## Assigned task:
The output should hold exactly, and only, the lines from the line bearing "Task: Click the red X cancel icon" through the last line of the listing below, and no pictures.

## Data for the task:
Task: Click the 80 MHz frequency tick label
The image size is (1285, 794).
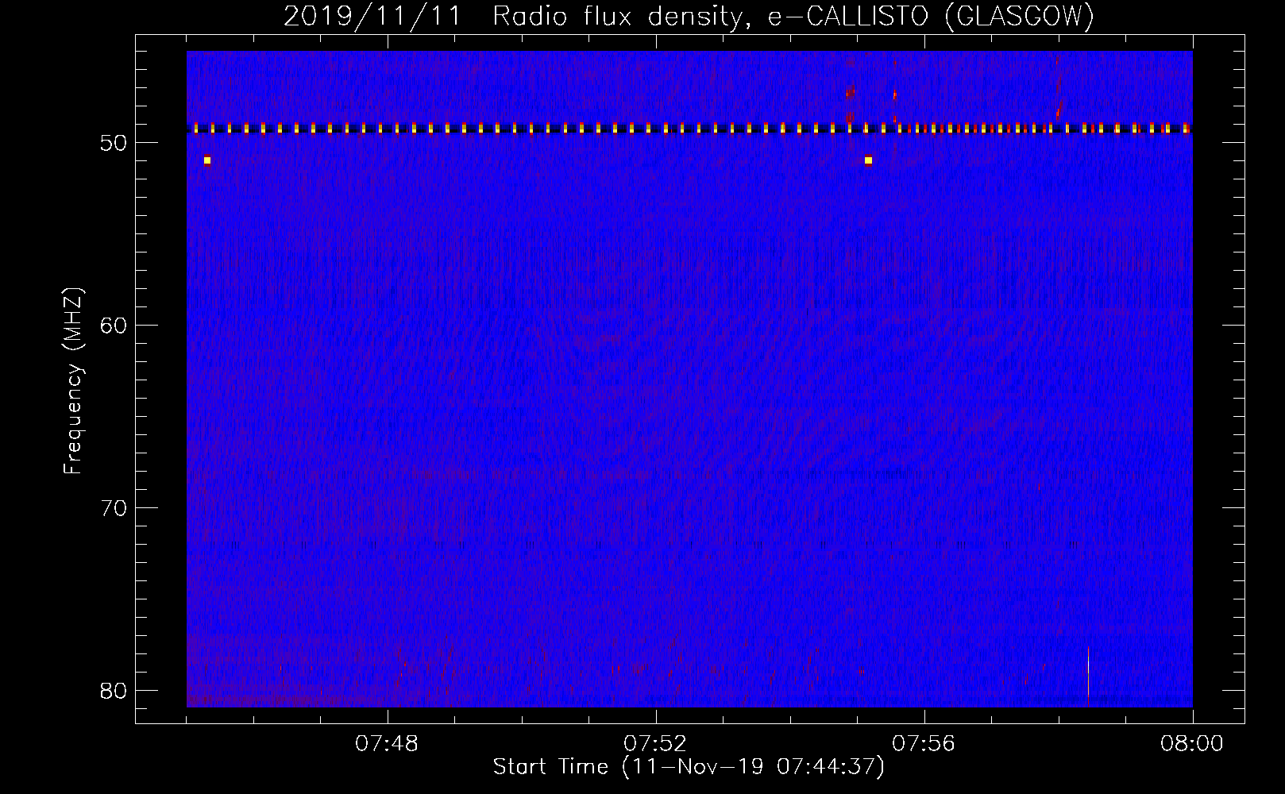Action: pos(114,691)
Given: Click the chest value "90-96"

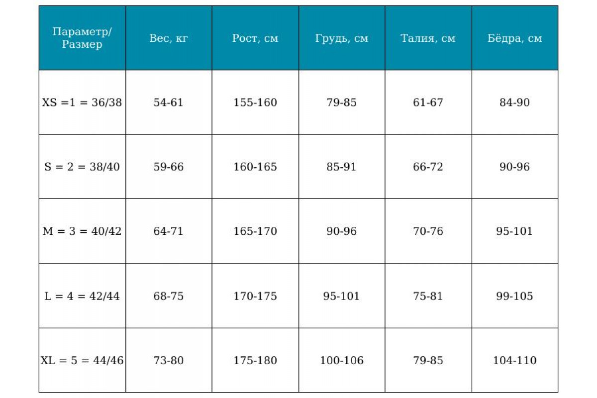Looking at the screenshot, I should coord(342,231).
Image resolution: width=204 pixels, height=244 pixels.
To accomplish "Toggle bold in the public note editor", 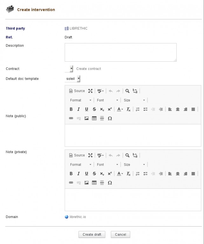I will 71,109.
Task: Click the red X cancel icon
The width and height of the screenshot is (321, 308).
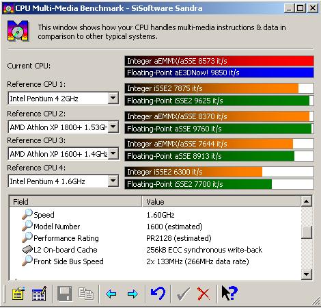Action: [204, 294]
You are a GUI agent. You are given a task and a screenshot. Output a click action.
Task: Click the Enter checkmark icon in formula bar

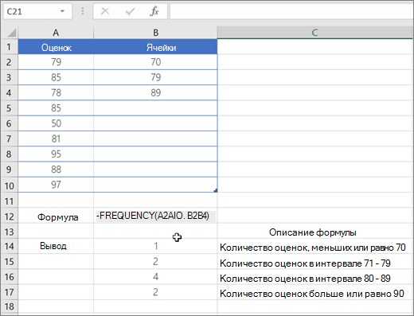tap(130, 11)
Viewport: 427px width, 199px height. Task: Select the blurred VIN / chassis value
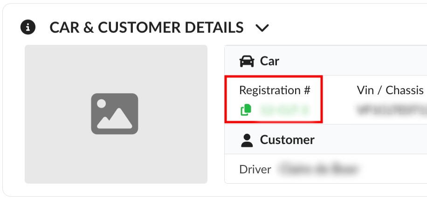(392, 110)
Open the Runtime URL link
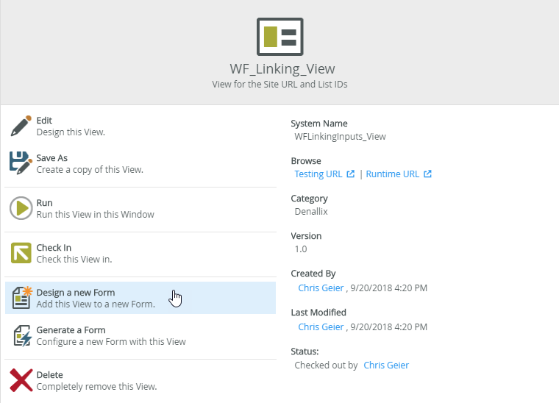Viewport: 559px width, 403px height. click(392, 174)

## Problem solution:
Task: Click the red X cancel icon
The width and height of the screenshot is (321, 308).
Action: [204, 294]
You are a GUI agent. You are given a task and a screenshot. Output a click action.
Task: Click the Enter checkmark icon in formula bar

tap(130, 11)
Viewport: 427px width, 199px height. Task: Select the blurred VIN / chassis value
(392, 110)
Open the Runtime URL link
Viewport: 559px width, 403px height. click(392, 174)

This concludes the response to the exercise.